“I went to bed in my s**t-hole apartment and woke up in an actual s**t-hole!”
Much like the movie The Cube, Saw is all about solving a puzzle. But not just any puzzle, this is the uncut gore-fest puzzle of grizzly, gruesome and uncomfortably vicious pieces that make this movie a very tense affair. Written by and starring Leigh Whannell, Saw attacks your senses on all fronts and forces you to concentrate when you would rather look away. It is a riddle, it is a horror, and it has elements of humour as can be found in the opening quote. It plays on our worst possible fears and exploits them to the maximum. How many of us have wondered if there was no other choice, would we saw our own limb off to ensure our survival? This is the fear that Saw uses as the basis for the story and for a horror, it's a good place to start!
Dr Lawrence Gordon (Cary Elwes- Liar Liar, Twister) and Adam (Whannell- One Perfect Day, Enter The Matrix) are two strangers who wake up chained at the ankle to rusted pipes on opposite sides of a dark, dank room which appears to be a very decrepit public toilet. Between them lay a male corpse in a pool of blood with a gun in his hand and a Dictaphone by his side. Neither have a clue as to where they are or why they are there but through microcassettes found in their pockets and the instructions they contain, Dr Gordon is instructed that if he does not kill Adam within eight hours, then they will both die as will Gordon's wife and daughter. Gordon realises that they are the victims of a sadistic, psychopathic genius, known only as 'Jigsaw' who doesn't actually kill anyone, but through his twisted plans, has his victims kill themselves or others. The two must now try and discover how to escape and why this is happening to them.
Thankfully, the entire movie is not set in this tomb but through flashbacks and subplots, we get to venture out into the open and it is these scenes that contain most of the real horror. The two held captive narrate mainly the mystery and any possible explanations whilst the other actors, including Danny Glover (Lethal Weapon) as Detective Tapp, the obsessed cop also trying to solve the 'Jigsaw' cases, contain the suspense, the scares and the action.
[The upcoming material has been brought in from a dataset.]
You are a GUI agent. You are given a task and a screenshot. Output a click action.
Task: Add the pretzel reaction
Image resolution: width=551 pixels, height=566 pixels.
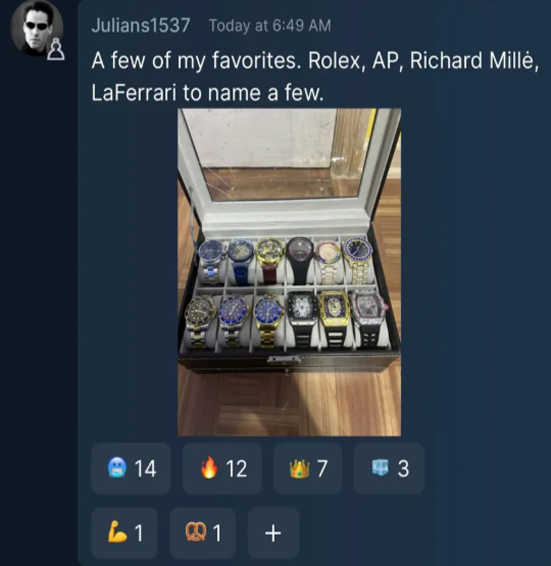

This is also the area of the movie which lets it down somewhat. Without giving too much away of the plot which relies heavily on the twist at the end, there are some extremely annoying characters that do some ridiculously stupid things and you find yourself shouting at the screen, telling them not to be so incredibly dumb! Oh well, maybe this is intentional and is included purely to heighten your tension. I was certainly tense but surprisingly, only occasionally scared. Saw is more disturbing than chilling much in the way that Se7en was. But where Se7en was superbly executed, Saw is more a popcorn flick, albeit a rather nauseating one and as such has many holes in its plot.
This is supposedly the 'uncut' version but to be honest, I could see little difference from the original version with the exception of the 'razor wire' scene which was a little longer and a touch more graphic as was the 'key in the corpse' scene. This is James Wan's directorial debut and is handled excellently. He tips a very obvious nod to legend Dario Argento, not least of all with the use of the puppet which is a reference to Argento's Profondo Rosso (1975), movie. But it is the plot that causes concern, too many holes and irritating characters for my liking. The two lead actors do put in a respectable performance and Whannell's talent as both an actor and writer is obvious although maybe a little rough around the edges. The suspense created is superb and you'll all be saying, “I know who the psycho is!” after twenty minutes. The gore, even on this uncut version, is fairly graphic but not what I would call offensive and overall, Saw is an ok movie. It is just that, by the closing credits I was left feeling, how can I put this.......unsatisfied.